Schematic of D. virilis, D. americana (carrying the X–4 fusion), and F₁ hybrid chromosomes. For D. virilis and D. americana females, X chromosomes and autosomes are labeled (order is the same for males and hybrids shown below). The Y and dot chromosomes are represented by hooked bars and small squares, respectively. The X–4 and 2–3 chromosomal fusions of D. americana are represented by connected bars that form backward “L” shapes. AV refers to an F₁ hybrid with D. americana as the maternal parent, whereas VA refers to an F₁ hybrid with D. virilis as the maternal parent. Note that D. americana males carry one unfused chromosome 4. Only in one direction of the interspecific cross (VA) does the F₁ male inherit two unfused copies of chromosome 4, which allows the independent assortment of this chromosome in backcrosses.

Genetic mapping of D. virilis–D. americana F₂ hybrid male sterility. Likelihood ratio (LR) test statistic profiles from composite interval mapping (CIM) of male fertility in (VA)(VA) F₂ mapping populations. Horizontal lines mark LR significance thresholds and vertical double lines delineate unlinked regions. The genetic positions of molecular markers are indicated by triangles, and the corresponding physical locations along chromosomes X, 4, 2, 3, and 5 (based on the D. virilis genome assembly) are indicated below by vertical bars. Physical distance is shown scaled to genetic distance, and therefore, differs among chromosomes; to the left of the label for each chromosome is a 10-Mb scale bar. The shaded horizontal bars on chromosomes denote inverted regions, with lighter shading representing uncertainty in precise physical locations. To facilitate comparisons of QTL peak positions between mapping experiments, a subset of molecular markers genotyped in both F₂ mapping populations are indicated by asterisks. (A) Genomewide mapping of hybrid male sterility in (VA)(VA) F₂ males generated using the SB 02.06 D. americana strain, which carries the 5b inversion on chromosome 5 (N = 572). Note that markers flanking the X–4 chromosomal fusion should be more tightly linked than they appear here because genotypic variation via recombination events are confounded by independent assortment of the paternal fourth chromosome. As a result, the QTL associated with these markers (indicated by dotted lines and a black arrow) appears somewhat wider than it should. LR significance threshold (indicated by a horizontal line) is equal to 12.9. See Figure S1 for a slightly different analysis that excludes paternal fourth chromosome haplotypes, but still yields similar QTL mapping results. (B) Targeted mapping of hybrid male sterility on chromosomes 2 and 5 in (VA)(VA) F₂ males generated using the CB 05.14 D. americana strain, which carries the 5a inversion (but not 5b) on chromosome 5 (N = 459). LR significance threshold is equal to 11.3.

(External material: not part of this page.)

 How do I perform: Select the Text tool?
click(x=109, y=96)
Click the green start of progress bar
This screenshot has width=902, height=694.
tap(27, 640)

Genetic mapping of D. americana–D. virilis F₂ hybrid male sterility. Likelihood ratio (LR) test statistic profile from composite interval mapping (CIM) of male fertility in the (AV)(AV) F₂ mapping population (generated using the SB 02.06 D. americana strain, N = 347). A horizontal line marks the LR significance threshold of 14.3 and vertical double lines delineate unlinked regions. The genetic positions of molecular markers are indicated by triangles, and the corresponding physical locations along chromosomes X, 4, 2, 3, and 5 (based on the D. virilis genome assembly) are indicated below by vertical bars. Physical distance is shown scaled to genetic distance, and therefore, differs among chromosomes; to the right of the label for each chromosome is a 10-Mb scale bar. The shaded horizontal bars on chromosomes denote inverted regions, with lighter shading representing uncertainty in precise physical locations. Note that, in contrast to , markers flanking the X–4 chromosomal fusion are tightly linked. Because (AV)(AV) F₂ males must inherit the D. virilis Y and fourth chromosomes together, crossover events at the junction of the X–4 fusion can be easily detected. Also note that markers on the fourth chromosome are split into two linkage groups; additional markers will be required to resolve the genetic map in this region.